# INPUT RECORDS
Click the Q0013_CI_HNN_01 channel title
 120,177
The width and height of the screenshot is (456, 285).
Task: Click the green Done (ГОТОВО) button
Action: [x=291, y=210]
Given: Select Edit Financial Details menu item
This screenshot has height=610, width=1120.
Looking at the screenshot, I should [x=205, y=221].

==

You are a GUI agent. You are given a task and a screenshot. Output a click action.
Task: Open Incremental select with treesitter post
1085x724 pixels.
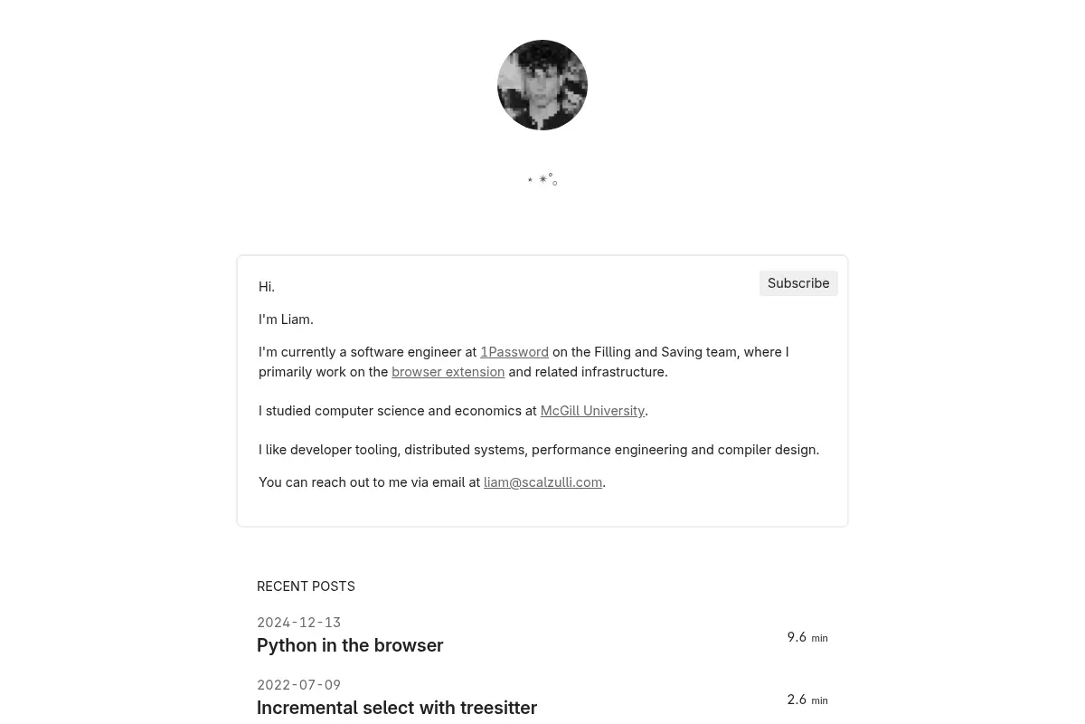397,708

# PROBLEM TO WORK ON
Can you lay out the records as a two-column CSV with the columns request and answer, starting with the line containing "Given: Select Edit" and going on through the line containing "Looking at the"? Give one row per record, with each value in a single quoted field and line breaks replaced by spaces.

# EXERCISE RESPONSE
request,answer
"Given: Select Edit Financial Details menu item This screenshot has height=610, width=1120.","Looking at the screenshot, I should [x=205, y=221]."